All AP English Language Resources
Example Question #81 : Literature Passages
Adapted from "The Eulogy of the Dog" by George Graham Vest (1870)
The best friend a man has in this world may turn against him and become his enemy. His son or daughter whom he has reared with loving care may prove ungrateful. Those who are nearest and dearest to us, those whom we trust with our happiness and our good name, may become traitors to their faith. The money that a man has, he may lose. It flies away from him, perhaps when he needs it the most. A man’s reputation may be sacrificed in a moment of ill-considered action. The people who are prone to fall on their knees to do us honor when success is with us may be the first to throw the stone of malice when failure settles its cloud upon our heads. The one absolutely unselfish friend that a man can have in this selfish world, the one that never deserts him and the one that never proves ungrateful or treacherous is his dog.
Gentlemen of the jury, a man’s dog stands by him in prosperity and in poverty, in health and in sickness. He will sleep on the cold ground, where the wintry winds blow and the snow drives fiercely, if only he can be near his master’s side. He will kiss the hand that has no food to offer, he will lick the wounds and sores that come in encounter with the roughness of the world. He guards the sleep of his pauper master as if he were a prince.
When all other friends desert, he remains. When riches take wings and reputation falls to pieces, he is as constant in his love as the sun in its journey through the heavens. If fortune drives the master forth an outcast into the world, friendless and homeless, the faithful dog asks no higher privilege than that of accompanying him, to guard him against danger, to fight against his enemies. And when the last scene of all comes, and death takes his master in its embrace and his body is laid in the cold ground, no matter if all other friends pursue their way, there by his graveside will the noble dog be found, his head between his paws, his eyes sad but open, in alert watchfulness, faithful and true, even unto death.
The description of the duplicity of man in the first paragraph is meant to highlight __________.

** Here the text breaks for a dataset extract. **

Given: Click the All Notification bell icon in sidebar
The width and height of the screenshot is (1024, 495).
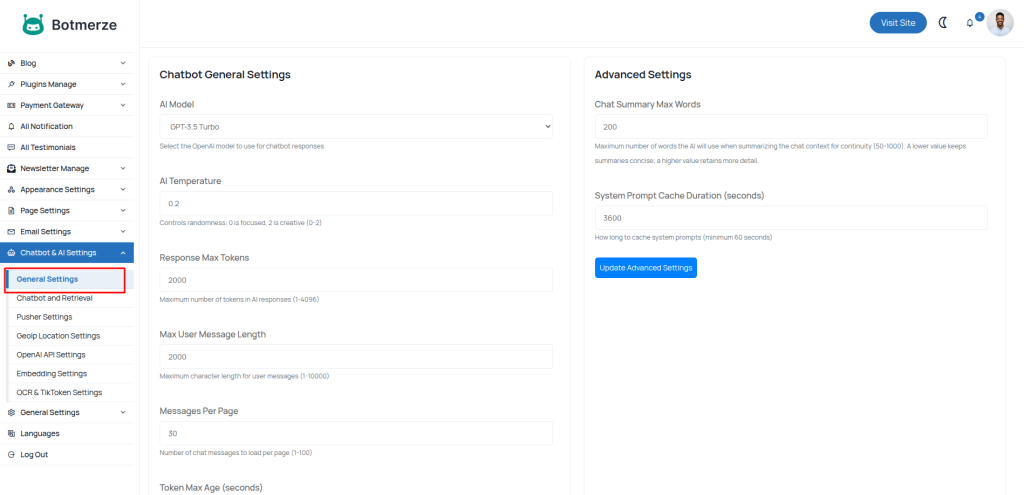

the immorality of humans as opposed to animals
the difficulty of owning pets
the impudence of some dog owners
the brevity of a man’s reputation
the loyalty of dogs
the loyalty of dogs
The author highlights the common foibles, vices, and selfish actions of man to create a contrast with the loyalty and inherent goodness of dogs. You can infer this most obviously from the author’s conclusion to the first paragraph, “The one absolutely unselfish friend that a man can have in this selfish world, the one that never deserts him and the one that never proves ungrateful or treacherous is his dog.” The immorality of humans as opposed to animals seems partly right, but the author is expressly talking about just dogs, so there is a better answer choice.